─── Records shown ───

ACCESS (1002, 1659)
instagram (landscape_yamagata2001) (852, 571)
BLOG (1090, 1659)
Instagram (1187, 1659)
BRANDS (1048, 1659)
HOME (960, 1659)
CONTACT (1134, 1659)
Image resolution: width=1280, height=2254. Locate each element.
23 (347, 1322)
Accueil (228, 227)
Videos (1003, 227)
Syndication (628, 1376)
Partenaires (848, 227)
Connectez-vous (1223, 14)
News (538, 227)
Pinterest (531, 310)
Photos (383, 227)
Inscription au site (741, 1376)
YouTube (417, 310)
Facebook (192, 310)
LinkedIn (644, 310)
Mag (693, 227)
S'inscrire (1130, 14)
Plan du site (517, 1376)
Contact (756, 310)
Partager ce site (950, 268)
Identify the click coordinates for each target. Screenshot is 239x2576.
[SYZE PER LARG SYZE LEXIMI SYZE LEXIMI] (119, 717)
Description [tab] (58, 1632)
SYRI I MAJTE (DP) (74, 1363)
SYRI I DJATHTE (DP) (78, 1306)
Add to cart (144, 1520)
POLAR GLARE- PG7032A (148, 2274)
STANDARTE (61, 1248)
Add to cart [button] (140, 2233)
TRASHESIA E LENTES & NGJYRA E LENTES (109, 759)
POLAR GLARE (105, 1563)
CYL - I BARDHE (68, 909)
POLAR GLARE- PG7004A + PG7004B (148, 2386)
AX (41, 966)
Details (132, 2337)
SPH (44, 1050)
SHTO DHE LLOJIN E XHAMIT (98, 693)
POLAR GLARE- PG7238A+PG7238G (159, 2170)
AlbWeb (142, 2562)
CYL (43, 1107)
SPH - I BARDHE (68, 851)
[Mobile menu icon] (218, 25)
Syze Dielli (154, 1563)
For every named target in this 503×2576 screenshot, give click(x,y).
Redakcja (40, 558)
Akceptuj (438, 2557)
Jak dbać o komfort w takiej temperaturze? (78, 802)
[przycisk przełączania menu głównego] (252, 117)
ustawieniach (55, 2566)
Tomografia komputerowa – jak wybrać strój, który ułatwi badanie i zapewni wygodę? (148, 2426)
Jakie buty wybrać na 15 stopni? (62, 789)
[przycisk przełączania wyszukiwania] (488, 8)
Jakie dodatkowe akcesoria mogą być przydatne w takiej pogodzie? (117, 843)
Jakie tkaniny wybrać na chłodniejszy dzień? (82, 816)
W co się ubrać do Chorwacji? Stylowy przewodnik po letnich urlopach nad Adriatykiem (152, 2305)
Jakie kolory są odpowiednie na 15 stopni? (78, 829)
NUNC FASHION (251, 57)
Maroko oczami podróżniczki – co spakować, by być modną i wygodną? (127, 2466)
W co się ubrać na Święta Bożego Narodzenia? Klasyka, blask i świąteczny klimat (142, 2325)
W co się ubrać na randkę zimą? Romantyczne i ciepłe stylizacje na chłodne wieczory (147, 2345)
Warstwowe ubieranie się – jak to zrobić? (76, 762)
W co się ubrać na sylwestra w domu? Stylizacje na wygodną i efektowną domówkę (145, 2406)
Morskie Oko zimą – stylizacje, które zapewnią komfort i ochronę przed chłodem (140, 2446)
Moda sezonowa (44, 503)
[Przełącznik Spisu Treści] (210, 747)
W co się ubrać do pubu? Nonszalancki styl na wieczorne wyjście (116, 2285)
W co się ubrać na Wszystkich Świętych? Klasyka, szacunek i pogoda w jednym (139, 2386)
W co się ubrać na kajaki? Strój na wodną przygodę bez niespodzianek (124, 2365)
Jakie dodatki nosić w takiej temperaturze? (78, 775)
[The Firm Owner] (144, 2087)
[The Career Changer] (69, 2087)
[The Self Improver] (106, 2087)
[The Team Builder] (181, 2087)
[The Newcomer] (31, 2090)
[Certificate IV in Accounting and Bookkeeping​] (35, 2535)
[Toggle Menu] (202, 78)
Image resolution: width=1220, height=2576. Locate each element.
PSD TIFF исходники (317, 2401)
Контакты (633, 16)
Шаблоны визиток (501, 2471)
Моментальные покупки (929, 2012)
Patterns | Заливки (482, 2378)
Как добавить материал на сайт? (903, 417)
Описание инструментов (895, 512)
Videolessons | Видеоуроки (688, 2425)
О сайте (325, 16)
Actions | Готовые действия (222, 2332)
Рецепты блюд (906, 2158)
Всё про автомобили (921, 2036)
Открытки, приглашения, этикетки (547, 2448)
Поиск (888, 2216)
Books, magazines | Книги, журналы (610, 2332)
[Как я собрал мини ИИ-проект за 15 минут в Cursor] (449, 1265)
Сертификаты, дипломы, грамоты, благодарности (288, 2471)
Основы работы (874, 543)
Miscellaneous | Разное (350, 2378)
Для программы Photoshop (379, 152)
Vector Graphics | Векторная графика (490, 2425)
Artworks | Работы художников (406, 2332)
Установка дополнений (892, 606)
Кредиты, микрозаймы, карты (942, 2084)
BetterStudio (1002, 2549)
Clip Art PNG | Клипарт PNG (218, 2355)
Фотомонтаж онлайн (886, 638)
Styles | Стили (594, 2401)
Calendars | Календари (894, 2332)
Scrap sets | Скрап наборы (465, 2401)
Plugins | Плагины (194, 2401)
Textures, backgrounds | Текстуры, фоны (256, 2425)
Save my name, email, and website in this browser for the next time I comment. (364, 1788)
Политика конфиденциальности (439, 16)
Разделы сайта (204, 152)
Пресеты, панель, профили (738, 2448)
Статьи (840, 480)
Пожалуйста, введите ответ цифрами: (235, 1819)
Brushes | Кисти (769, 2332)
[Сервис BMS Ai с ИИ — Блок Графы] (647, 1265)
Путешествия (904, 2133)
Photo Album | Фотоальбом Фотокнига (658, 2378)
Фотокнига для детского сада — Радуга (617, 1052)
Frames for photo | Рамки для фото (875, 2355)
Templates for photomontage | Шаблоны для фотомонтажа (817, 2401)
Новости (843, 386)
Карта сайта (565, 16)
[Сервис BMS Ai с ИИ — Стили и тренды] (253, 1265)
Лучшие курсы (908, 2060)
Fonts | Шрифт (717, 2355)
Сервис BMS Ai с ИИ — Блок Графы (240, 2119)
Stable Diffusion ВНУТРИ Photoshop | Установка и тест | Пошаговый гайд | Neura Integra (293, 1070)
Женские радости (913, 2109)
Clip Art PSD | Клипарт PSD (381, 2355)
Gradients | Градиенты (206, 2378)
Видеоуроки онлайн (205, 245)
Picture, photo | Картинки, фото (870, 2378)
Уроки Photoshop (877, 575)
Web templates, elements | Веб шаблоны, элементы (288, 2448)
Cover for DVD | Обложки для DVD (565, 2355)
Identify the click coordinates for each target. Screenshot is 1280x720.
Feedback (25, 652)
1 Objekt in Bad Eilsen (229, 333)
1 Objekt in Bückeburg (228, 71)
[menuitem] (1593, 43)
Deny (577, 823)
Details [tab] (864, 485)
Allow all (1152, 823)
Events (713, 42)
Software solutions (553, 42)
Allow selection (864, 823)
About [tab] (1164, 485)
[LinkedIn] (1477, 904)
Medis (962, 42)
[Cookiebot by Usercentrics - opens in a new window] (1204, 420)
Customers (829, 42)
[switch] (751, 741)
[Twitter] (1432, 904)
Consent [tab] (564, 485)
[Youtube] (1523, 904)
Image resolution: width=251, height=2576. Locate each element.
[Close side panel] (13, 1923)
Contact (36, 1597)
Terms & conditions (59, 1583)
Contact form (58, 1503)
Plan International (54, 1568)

───

What you will do: In the data above, find each line where the string "онлайн" appears, then copy it.

Solution to this problem:
Фотомонтаж онлайн (886, 638)
Видеоуроки онлайн (205, 245)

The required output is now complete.